_Text passage_.

These KPIs Are Integral to Content Marketing Campaigns

KPIs are crucial to content marketing success. Knowing how (and why) to measure conversions, site traffic, consumption, engagement and other areas is crucial.

In content marketing circles, campaigns are typically judged by whether or not they hit the key performance indicators (or KPIs) for the campaign. For the uninitiated, a key performance indicator is simply a metric used by businesses to gauge the success of a campaign’s marketing success. Sales teams might look at net revenue KPIs or customer loyalty KPIs, while a content team might measure content engagement KPIs or social shares along the way.
What were a campaign’s email opens and clickthroughs? What about the leads? These are KPIs that content marketers have to define before the launch of any campaign. Content Marketing Institute suggested that marketers should have marketing goals like these below for their content before determining the KPIs involved.

  • Increase brand awareness
  • Drive traffic to the site
  • Generate sales leads
  • Convert more leads into customers
  • Improve retention and drive upsell

These are the five basic KPIs that a team should measure:

Time on Site (Session Duration)

Content ideally leads to a high time on site by visitors. This is the time when a viewer explores the site, clicks an internal link, and sticks around for a bit. If visitors spent 1 minute on a site during the first content campaign, and 3 minutes on the site in the second campaign, that’s a win. That’s where you can measure the relative success of a content campaign.

_Extracted data_.
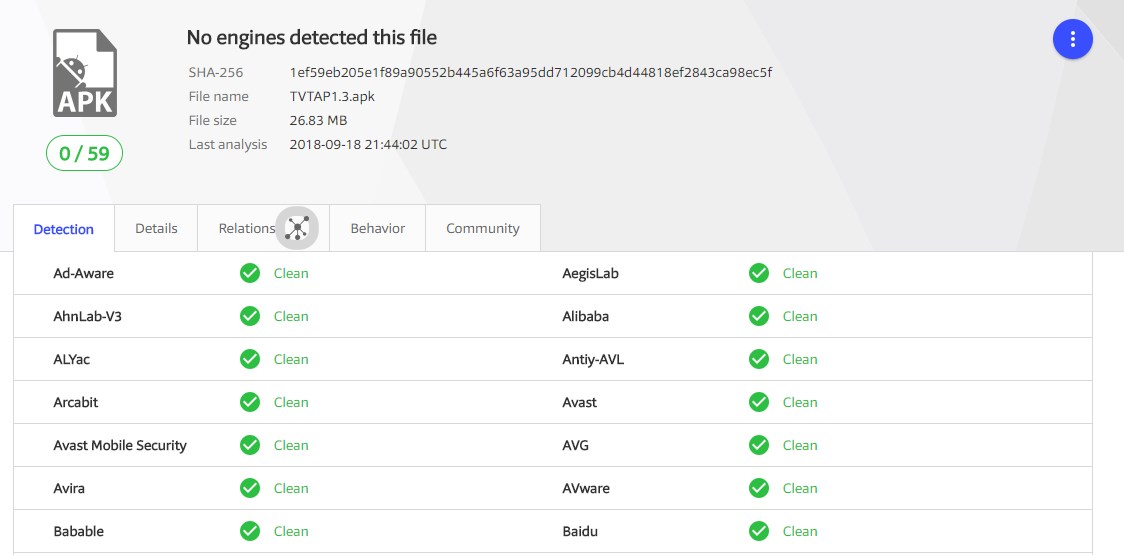Click the APK file type icon

[85, 73]
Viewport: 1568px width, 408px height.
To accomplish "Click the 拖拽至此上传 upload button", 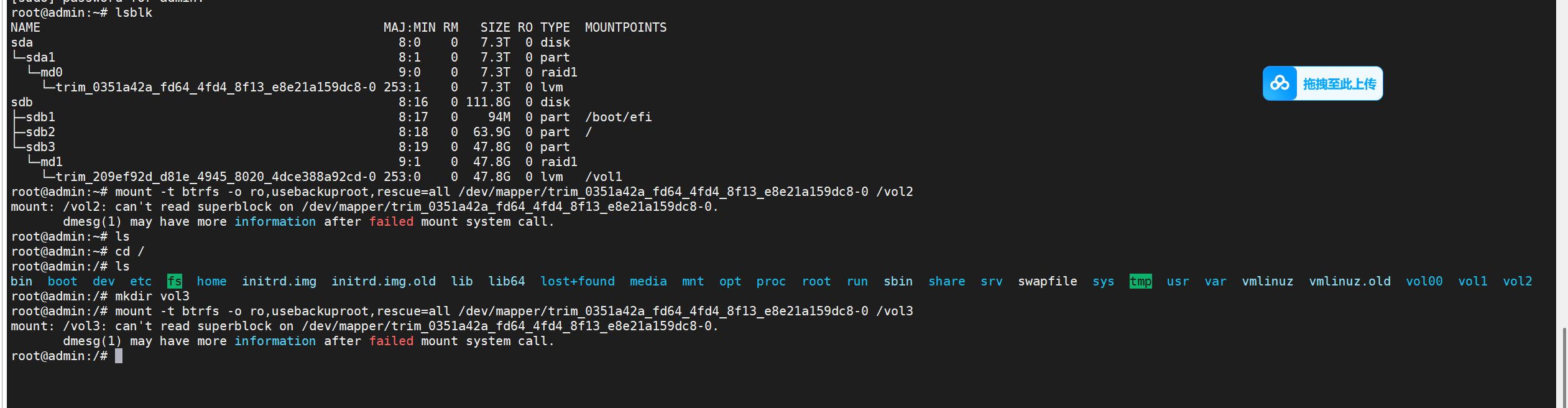I will [x=1339, y=84].
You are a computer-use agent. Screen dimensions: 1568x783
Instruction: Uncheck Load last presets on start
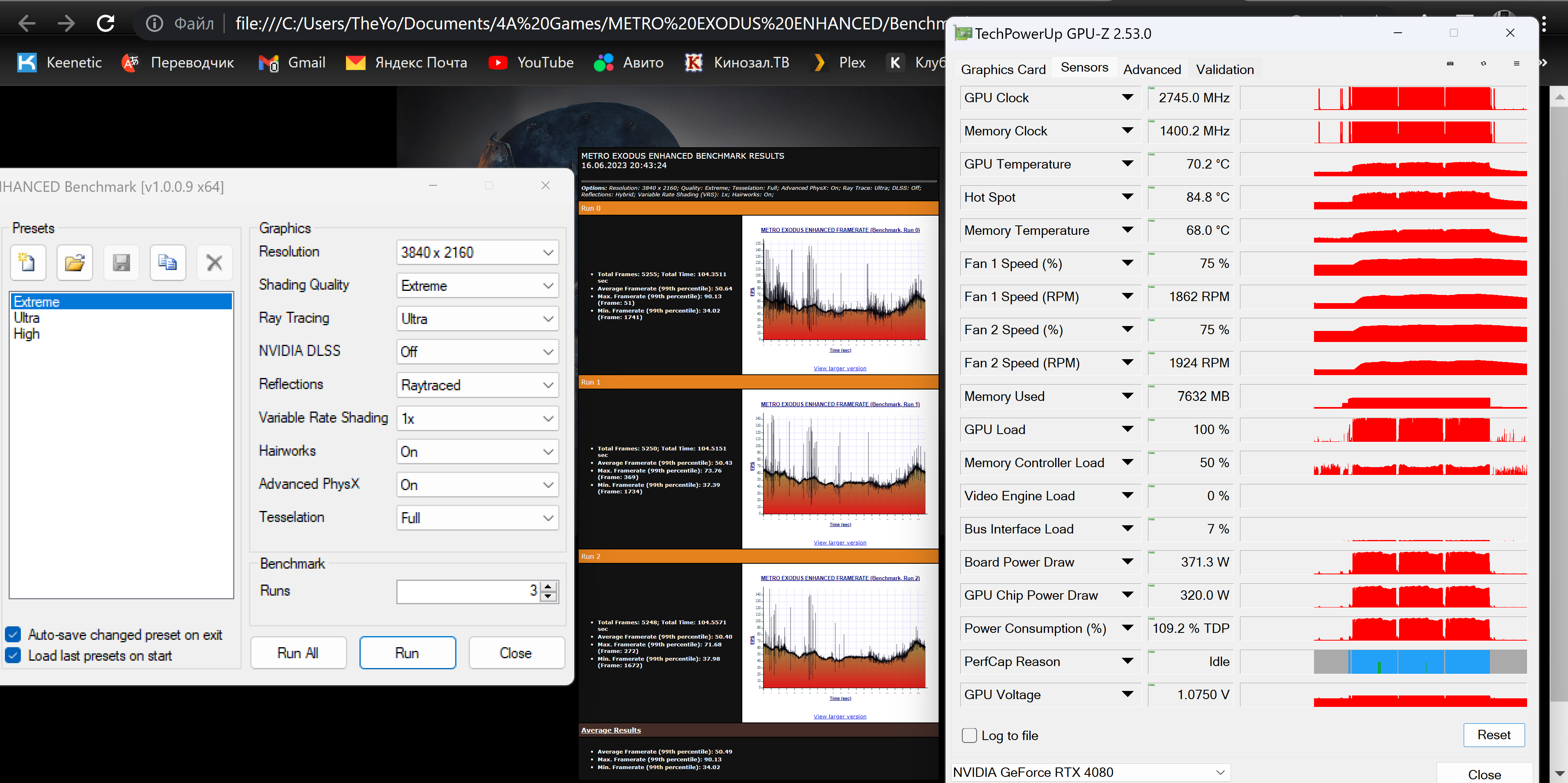(13, 655)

_Written exercise A_. In the article on content marketing KPIs, which organization suggested that marketers set goals for their content before determining the KPIs?
_Written exercise B_. Reproduce the article on content marketing KPIs word for word, starting with "What were a" and going on through "the KPIs involved.".
_Written exercise C_. Write the next part of the article on content marketing KPIs, picking up after its last sentence.

_Exercise response A_. Content Marketing Institute

_Exercise response B_.
What were a campaign’s email opens and clickthroughs? What about the leads? These are KPIs that content marketers have to define before the launch of any campaign. Content Marketing Institute suggested that marketers should have marketing goals like these below for their content before determining the KPIs involved.

_Exercise response C_.
Bounce Rates

Conversely, measure bounce rates are also a way to measure time on site. This KPI is somewhat vague, because it could point to a poor content experience or a great one. Visitors may find content on a Twitter link, click to the site and simply read the content without navigating anywhere else on the site. That 1 page session will show a bounce rate of 100% and a 00:00 time on site. These should be checked against time on site rates.

New Leads

How many new leads does your content marketing produce? If a site’s best content is always published on Thursday, are you measuring that KPI to see if new leads are coming in after visitors touch that content? That’s a key metric to capture quickly, because that number will dwindle as the days go on. Make sure to measure the number of new leads from each piece of content produced and distributed.

Social Shares

Sharing content has become the way of social media. We share to others what is purposely interesting and worthwhile. It’s important to measure this in follow-up efforts. When a team can create that kind of amazing content that gets shared with high frequency across Facebook, Twitter, Instagram, and other social channels, then it’s clear the content is relevant and resonant.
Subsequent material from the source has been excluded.